Possible formula to calculate ball speed from wheel speed & radius?

So far, the best formula i found is:

v = radius (in meters) * flywheel rpm * 0.10472

would this be accurate to calculate ball rpm from? assuming losses, the ball would end up slower than you calculated.

Assuming you were using a 3.25in traction wheel, that would convert to 0.08255 meters.

If you had a double fly wheel, both with 0.08255 meter wheels, both spinning 1000rpm for example, would this be the correct to assume that the output speed of the ball would be

0.08255 * 1000 * 0.10472 = 8.6 meters per second?

There will be losses, i doubt the ball would be accelerate from 0 to 8.6 meters per second.

So, assuming the ball speed is the velocity of the ball the moment after the wheels launch it, I can also calculate the ball speed, but in a different way. I will try your way to see if it yields similar results to mine.

Alright, here I go:

The inital velocity can be considered as one component, or two components that combine into the one. Take triangle abc. c is your initial velocity. a and b are the two components that make up this velocity. You also have an angle, <ac. Regardless of the angle, your initial velocity © is the same. when <ac=0, then your x component of your velocity (a) is equal to your initial velocity.

So, launch a ball at a 0-degree angle off of a flat table. Use a stopwatch or the like to find the time it takes from when the ball exits the launcher to when the ball hits the ground. mark where it hits. Find the horizontal distance from the ball’s start point to the place where it hit. you may want to do this a few times to get an average.

Since vertical velocity is independent of the horizontal velocity, you can calculate the ball’s initial horizontal velocity by dividing the average horizontal distance by the average time. Since the ball was launched at 0 degrees, the initial horizontal velocity is equal to the initial velocity. So, now you have the initial velocity.
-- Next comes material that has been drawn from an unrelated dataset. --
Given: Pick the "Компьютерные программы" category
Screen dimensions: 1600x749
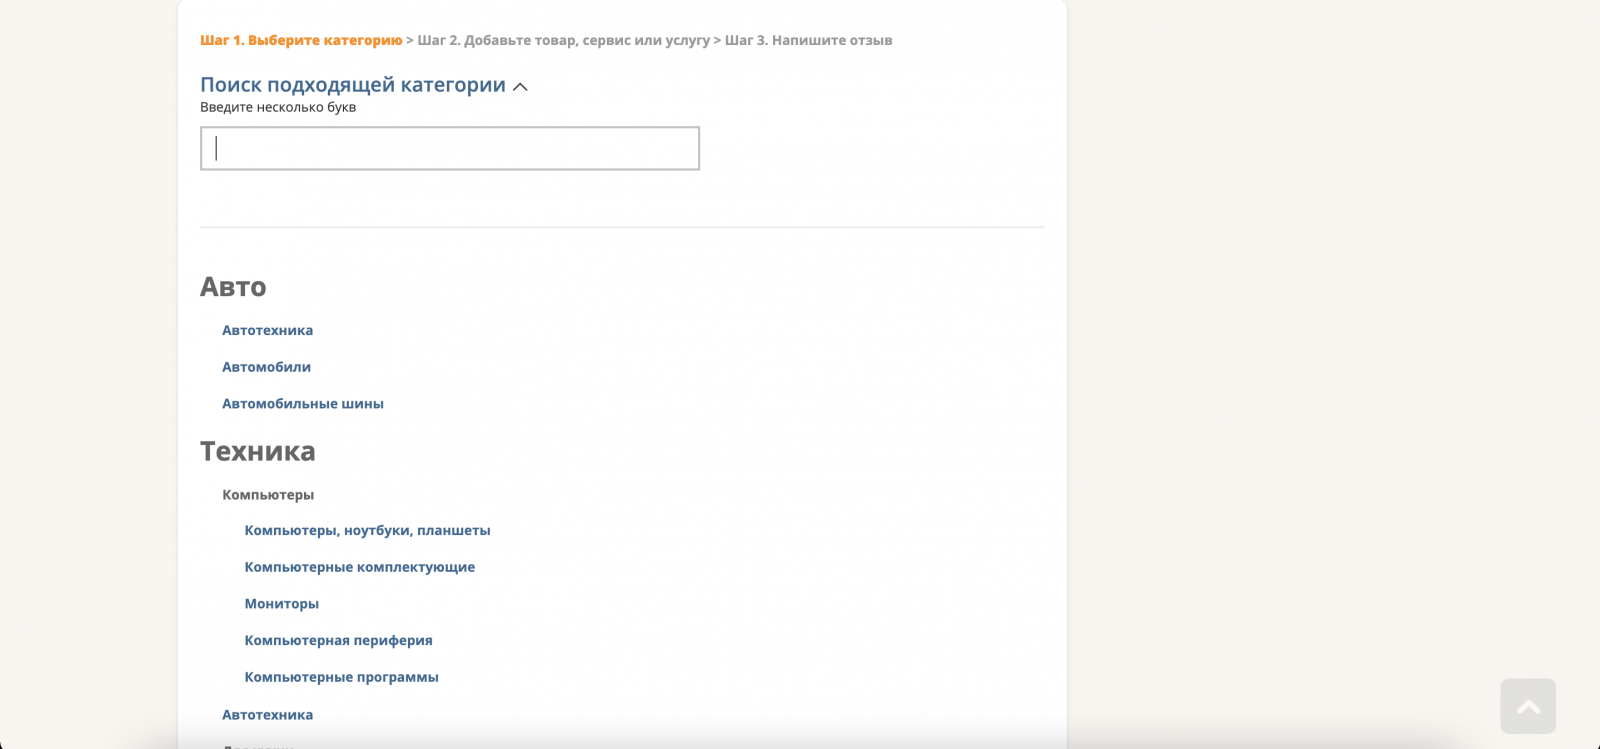Looking at the screenshot, I should click(341, 677).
To go one step further, you can use the below equations with a parametric graphing calculator to draw the trajectory of the ball.

For the below equations: X and Y are graphic coordinates, T is the parameter, Vi is the initial velocity, K is the launch angle, H is the height of the launcher off of the ground, and A is the acceleration due to gravity (remember, it’s negative)
The variables Vi, K, A, and H are constants that you must provide. K is the only variable that you must provide that changes, really.
X(T) = Vi * cos(K) * T
Y(T) = (Vi * sin(K) * T) + (0.5 * A * (T * T)) + H

To graph it on a Y= graph;
Y = (X * tan(K)) + (0.5 * A * ((X /(Vi * cos(K)))^2) + H

To test my method, I had one of the younger kids put together a respectable double-flywheel. After the horizontal launch, I informed said kids that their launcher was about 1.61 meters per second short of being able to shoot the ball into the high goal from the loading zone. I then set up a line on the floor that was where the flywheel had to shoot past in the horizontal to get the ball in the high goal. The boys reworked the mechanism until the ball mostly hit the line. So, they moved the launcher to the starting tile, and were able to then shoot the ball into the high goal. All of this was for naught, as one of the young’uns decided that the double flywheel was “too slow” so now they’re back to square one. Kind of.
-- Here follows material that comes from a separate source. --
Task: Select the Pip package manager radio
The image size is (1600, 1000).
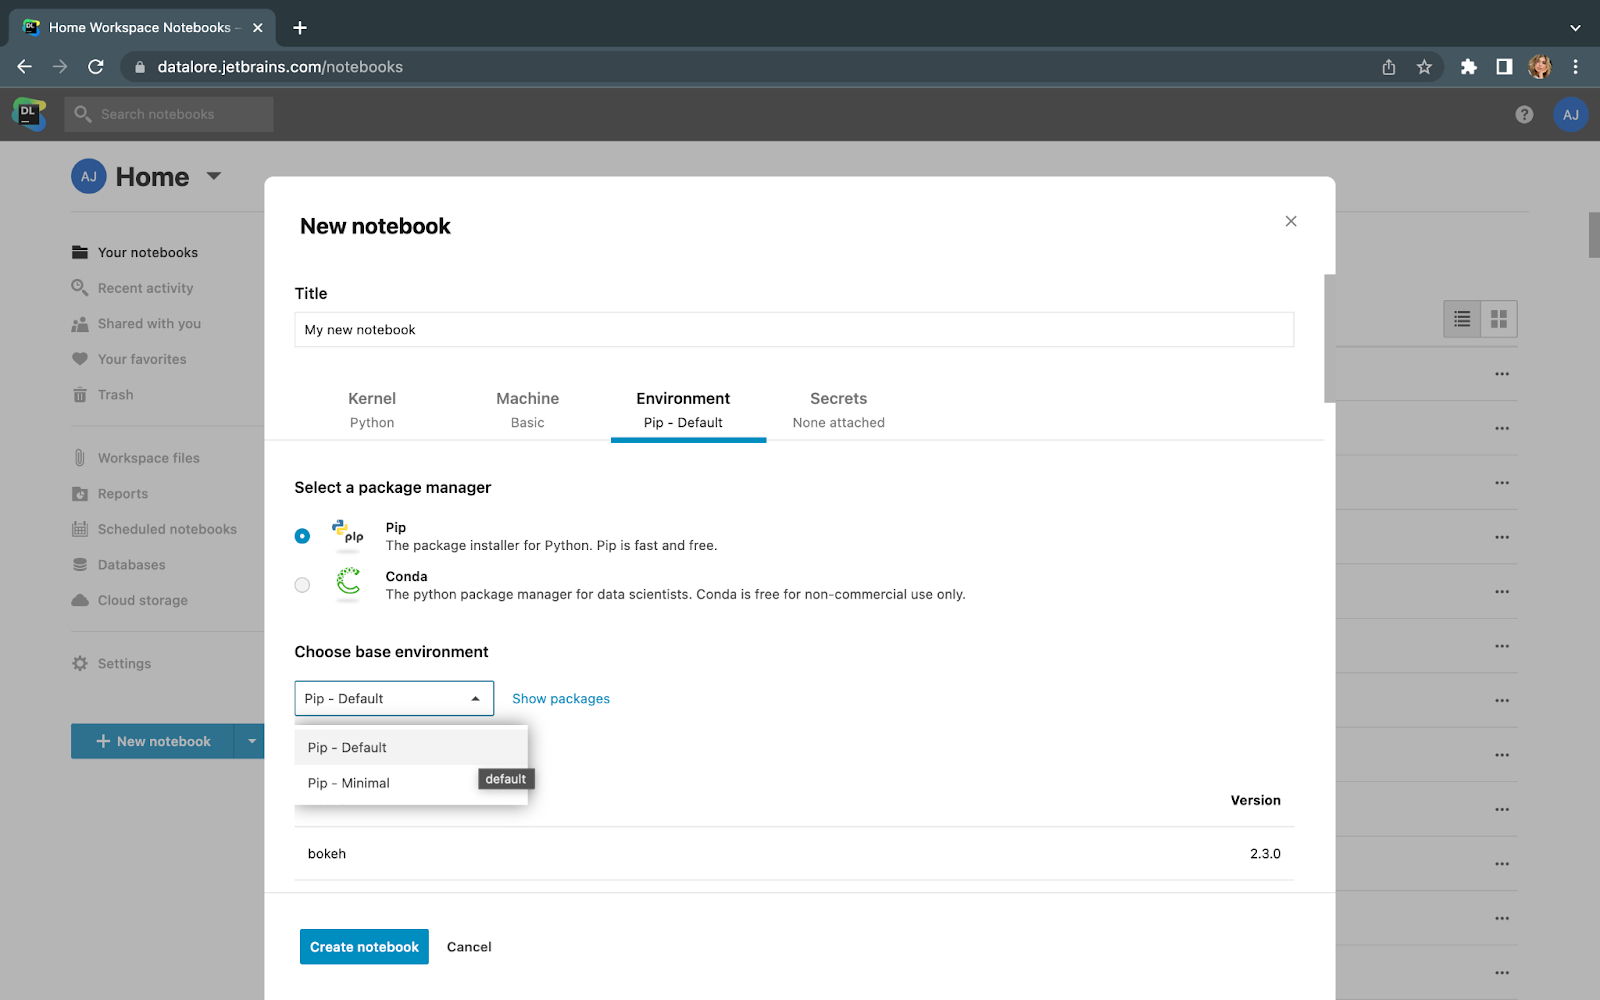Action: tap(302, 536)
Won’t we both have a slight error in ours, ex. motors returning up to speed after the ball comes in contact, slippage between the ball and the flywheels, actual motor speed because resistance?

All of those should be independent of the launch angle, and thus would already be integrated into the launch velocity already. I say should because my calculations were off by at most six centimeters in my tests.